Varied application of intercostal trans-diaphragmatic ports for laparoscopic hepatectomy
Author(s) -
Hiromitsu Hayashi,
Yoichi Yamashita,
Hidetoshi Okabe,
Katsunori Imai,
Taishi Higashi,
Kensuke Yamamura,
Akira Chikamoto,
Teruhiko Beppu,
Hiroshi Takahashi,
Hideo Baba
Publication year - 2020
Publication title -
plos one
Language(s) - English
Resource type - Journals
SCImago Journal Rank - 0.99
H-Index - 332
ISSN - 1932-6203
DOI - 10.1371/journal.pone.0234919
Subject(s) - medicine , hepatectomy , intercostal space , intercostal nerves , diaphragmatic breathing , surgery , pneumothorax , diaphragm (acoustics) , laparoscopy , port (circuit theory) , resection , acoustics , loudspeaker , electrical engineering , physics , alternative medicine , pathology , engineering
Background The ribcage and diaphragm are mechanical barriers for laparoscopic access during hepatectomy. Here, we introduce the varied application of intercostal trans-diaphragmatic ports during laparoscopic hepatectomy, and describe the management of intercostal ports with key technical points. Methods From January 2013 to December 2017, 180 patients underwent laparoscopic hepatectomy.

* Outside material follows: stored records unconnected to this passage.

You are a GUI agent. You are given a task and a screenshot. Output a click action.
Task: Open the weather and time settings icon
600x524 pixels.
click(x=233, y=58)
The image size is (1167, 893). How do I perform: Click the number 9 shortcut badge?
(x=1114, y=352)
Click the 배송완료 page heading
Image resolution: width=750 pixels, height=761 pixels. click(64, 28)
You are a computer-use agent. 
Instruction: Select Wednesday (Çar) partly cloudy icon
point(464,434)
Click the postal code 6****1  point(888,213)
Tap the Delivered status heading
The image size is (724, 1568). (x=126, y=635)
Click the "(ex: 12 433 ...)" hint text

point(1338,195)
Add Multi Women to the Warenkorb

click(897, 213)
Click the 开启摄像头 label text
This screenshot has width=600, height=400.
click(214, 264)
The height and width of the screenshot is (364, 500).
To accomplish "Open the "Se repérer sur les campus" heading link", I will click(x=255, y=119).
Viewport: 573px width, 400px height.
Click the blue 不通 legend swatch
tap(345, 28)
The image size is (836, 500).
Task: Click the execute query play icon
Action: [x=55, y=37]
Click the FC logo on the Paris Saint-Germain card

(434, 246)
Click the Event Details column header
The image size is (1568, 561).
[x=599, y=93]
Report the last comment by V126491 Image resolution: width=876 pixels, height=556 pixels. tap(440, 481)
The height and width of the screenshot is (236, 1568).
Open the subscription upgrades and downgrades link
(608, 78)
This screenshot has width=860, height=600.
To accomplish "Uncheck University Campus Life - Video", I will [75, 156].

In 32 of these patients (17.8%), intercostal ports (31 right and one left) were applied, and we analyzed the feasibility and safety of intercostal ports during laparoscopic hepatectomy. Results The main tumor location was segment VII and VIII (78%). The major type of laparoscopic hepatectomy was partial hepatectomy (91%). In the majority of cases (66%) the number and size of intercostal trocars was a single 5-mm port. The median operative time and blood loss were 232 min and 50 mL, respectively. A chest drain was placed via the hole of the intercostal port on the chest wall in two cases (6.3%). The median duration of the post-operative hospital stay was 6 days. There was no conversion, and a pure laparoscopic hepatectomy was achieved in all cases. There was no mortality. As for complications due to the application of intercostal ports, an asymptomatic pneumothorax was detected in only one case, and it was cured by conservative treatment. Conclusions The ribcage and diaphragm could be overcome as barriers to laparoscopic access by the placement of intercostal ports with minimal access during laparoscopic hepatectomy. The use of an intercostal port and proper management allows for a feasible approach and safe resection during laparoscopic hepatectomy.